The Future Of Marketing Data: Accuracy Trumps Everything

Data-Driven Thinking” is written by members of the media community and contains fresh ideas on the digital revolution in media.

Today’s column is written by Auren Hoffman, CEO at SafeGraph.

People say “data is the new oil.” But unlike oil, the quality of data is extremely difficult to measure.

In my experience, most marketing data is between 10% and 20% accurate. Data that is less than 10% accurate generally doesn’t perform. Data that is better than 20% accurate has decreasing audiences to sell. For every percentage point more accurate than 20%, the revenue for the marketing data seller declines by 1%.

So marketing data companies have had a very strong economic incentive to keep their data accuracy between 10% and 20%. The exception to this is a system like Google Search. Buying people who searched for specific keywords is incredibly accurate and Google makes up for the fact that it has a small audience for each keyword by holding an auction for each impression. Because the data is scarce and temporal, Google can command a premium for the data.

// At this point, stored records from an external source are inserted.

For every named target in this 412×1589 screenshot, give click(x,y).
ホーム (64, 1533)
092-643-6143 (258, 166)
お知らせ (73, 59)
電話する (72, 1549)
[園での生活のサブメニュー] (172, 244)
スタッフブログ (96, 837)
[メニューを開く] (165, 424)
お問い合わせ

Almost all marketing data is less then 20% accurate. Even gender is usually only 75% accurate in most platforms. Accuracy drops dramatically as you move to other standard demos, such as age, income, presence of children or marital status. Even very temporal data sets, like auto intenders, tend to be of very poor quality.

This is true with internet data, mobile data and even old-school mailing list data. Pretty much all marketing data is less than 20% accurate.

The historical reason that data never got better than 20% accurate is that it worked.  Let’s say you bought a mailing list of “motorcycle enthusiasts.” Even if only 15% of people on that list really loved motorcycles, your direct mail campaign may still perform really well.

For instance, if you buy location-based ads on people that have been to Burger King recently, you are going to end up targeting 80% to 90% of people who were driving past Burger King, at the store across the street from Burger King or even 200 meters away from Burger King. The segment has historically still performed because 15% accuracy is a lot better than throwing darts.

Facebook Will Cause Data Companies To See A Reckoning

Facebook is changing everything. If you want to target men on Facebook, it is probably 99% accurate for the humans who see the ads. (There is, of course, still a very big bot problem everywhere on the internet.) And while age, marital status, home location, etc. are not perfect on Facebook, it is an order of magnitude better than the targeting you can get anywhere else, outside of Google Search and a few other players.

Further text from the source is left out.